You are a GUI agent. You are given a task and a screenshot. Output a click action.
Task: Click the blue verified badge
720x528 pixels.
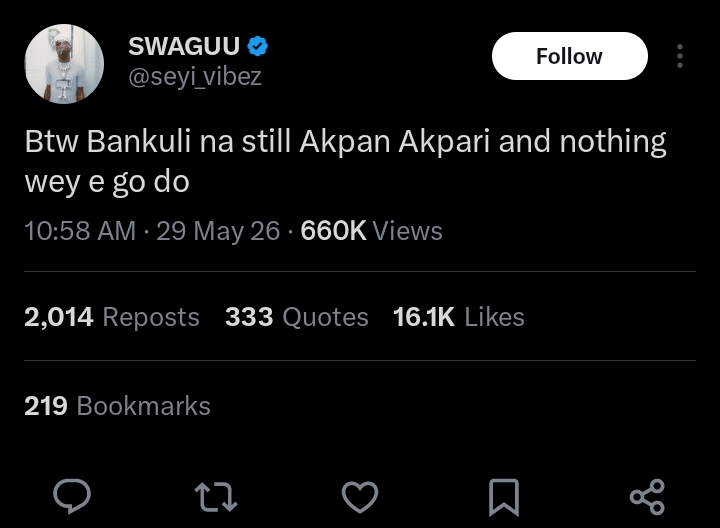[258, 46]
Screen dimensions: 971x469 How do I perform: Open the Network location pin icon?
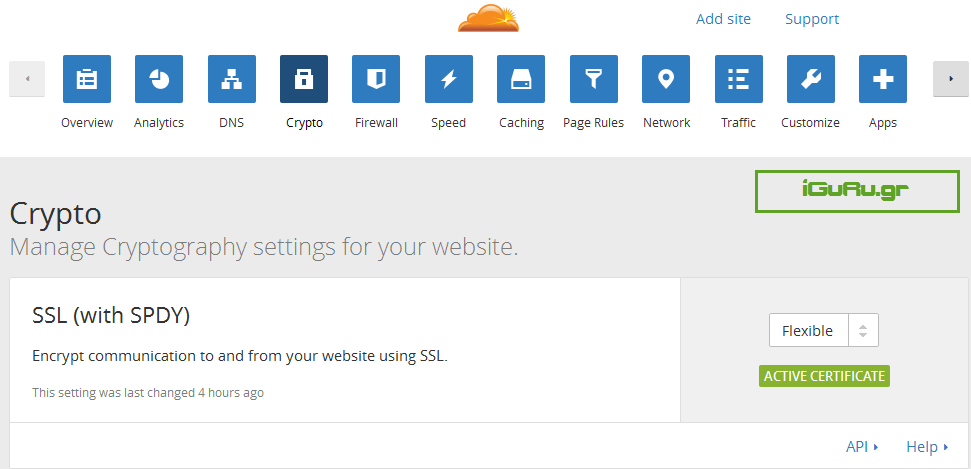pos(666,79)
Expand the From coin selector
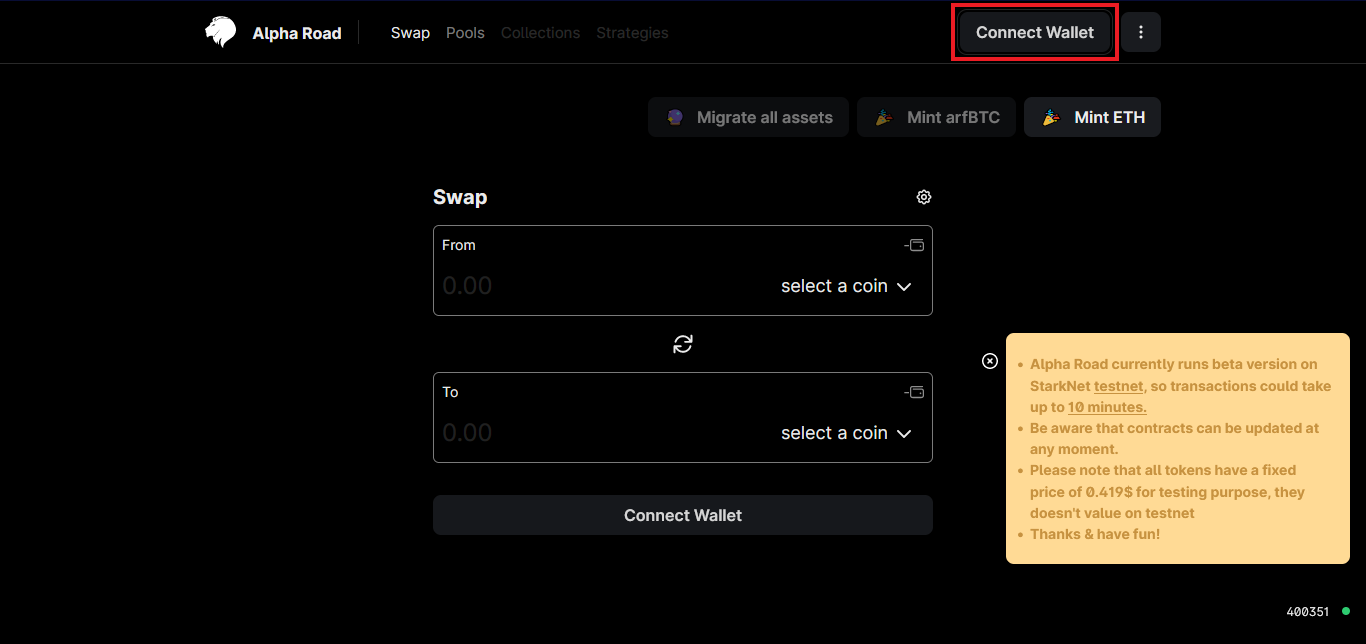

◆ **To do**
Print every entry above verbatim but drop the images.

◆ **Your solution**
You are a GUI agent. You are given a task and a screenshot. Output a click action.
Task: Click the blue verified badge
720x528 pixels.
[258, 46]
Screen dimensions: 971x469 How do I perform: Open the Network location pin icon?
pos(666,79)
Expand the From coin selector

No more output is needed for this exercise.